原付に乗りたくなる映画

『人のセックスを笑うな』という映画を見た。

好きなのだ、という後輩から借りたのである。
面白く見た。
それで、なんとなく思ったのが、きっと制作者の意図とはまったく違うだろうけど、「原付っていいよな」ということだったのである。

一言で言うと、内容としては、永作博美と付き合った挙句、蒼井優に嫉妬されるというハイパーシチュエーション映画である。

その途中、田んぼの真ん中(と思われる)のバス停で、なんとなく、主人公(松山ケンイチ)と蒼井優がベンチに座って、所在なげに、ジュースを飲んだりしている。

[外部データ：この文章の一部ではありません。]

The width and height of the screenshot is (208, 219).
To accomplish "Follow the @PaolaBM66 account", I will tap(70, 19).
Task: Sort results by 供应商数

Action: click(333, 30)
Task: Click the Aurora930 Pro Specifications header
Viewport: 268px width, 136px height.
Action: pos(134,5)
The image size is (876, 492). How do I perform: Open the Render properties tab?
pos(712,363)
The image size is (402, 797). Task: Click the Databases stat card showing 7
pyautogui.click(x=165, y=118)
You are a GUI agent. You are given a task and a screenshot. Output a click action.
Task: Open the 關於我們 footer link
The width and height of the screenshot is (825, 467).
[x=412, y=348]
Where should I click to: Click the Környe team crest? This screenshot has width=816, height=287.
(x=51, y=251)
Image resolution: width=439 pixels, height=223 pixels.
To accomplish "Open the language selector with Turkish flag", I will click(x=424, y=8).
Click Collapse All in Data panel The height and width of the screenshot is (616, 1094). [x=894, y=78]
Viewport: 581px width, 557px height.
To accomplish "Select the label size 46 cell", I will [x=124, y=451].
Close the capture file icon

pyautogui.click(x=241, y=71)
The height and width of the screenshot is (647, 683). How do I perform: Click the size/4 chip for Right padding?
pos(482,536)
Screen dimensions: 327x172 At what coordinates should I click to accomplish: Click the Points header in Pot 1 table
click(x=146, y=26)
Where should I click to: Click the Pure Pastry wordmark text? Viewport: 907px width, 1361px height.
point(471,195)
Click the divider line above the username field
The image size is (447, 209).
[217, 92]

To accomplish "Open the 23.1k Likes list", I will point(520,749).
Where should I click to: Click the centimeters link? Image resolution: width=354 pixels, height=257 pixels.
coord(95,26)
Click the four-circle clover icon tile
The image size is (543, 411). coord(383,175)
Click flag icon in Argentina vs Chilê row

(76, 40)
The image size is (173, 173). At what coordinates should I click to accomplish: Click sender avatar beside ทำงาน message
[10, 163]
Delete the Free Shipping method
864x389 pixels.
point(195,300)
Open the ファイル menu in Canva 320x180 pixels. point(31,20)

蒼井優がすごいなと思うのは、明らかコイツ、主人公のこと好きだな、と言外でわかる演技をしているところである。
(映画館の階段の1カット、すごいと思いました。
 「階段の登り方」で「恋」を表現できるものなんですね。)

さて。

で、そこに二人で乗って行ったのが原付なのであった。

それを見て、懐かしいなあと思った。
原付き乗りたいなあと思った。

大学にいた頃、先輩にもらったHONDAの「ビーノ」という原付に乗っていた。
ブレーキランプは、ゾンビの目玉よろしく配線二本で垂れ下がっており、スピードメーターの針は、0の位置からぴくりとも動かなかった。

きわめつけは、ガソリンを満タンまで入れると、よく燃料漏れした。
ドラッグレースみたいに、いきなりドカーンと走り出さないかと、ひやひやしながら運転していたのだった。

…よく無事だったな。

しかし、関東平野の冬の青空の下、イチョウ並木のひたすら続くだだっ広い道を、「さみー!!!」と言いながらカスミ(茨城県によくあるスーパー)まで食料調達しに行っていた日々を思い出した。

ほとんどの場合、とりとめもないことを考え、ある時には妄想にニヤニヤしながら、またある時は、悲嘆にくれながら、右手のアクセルをひねって、つくばの町を走っていた。

そういう時代もあったものだ、と思わせてくれる映画でした。
もちろん周りには永作博美も蒼井優もいなかったけど(当たり前だ)。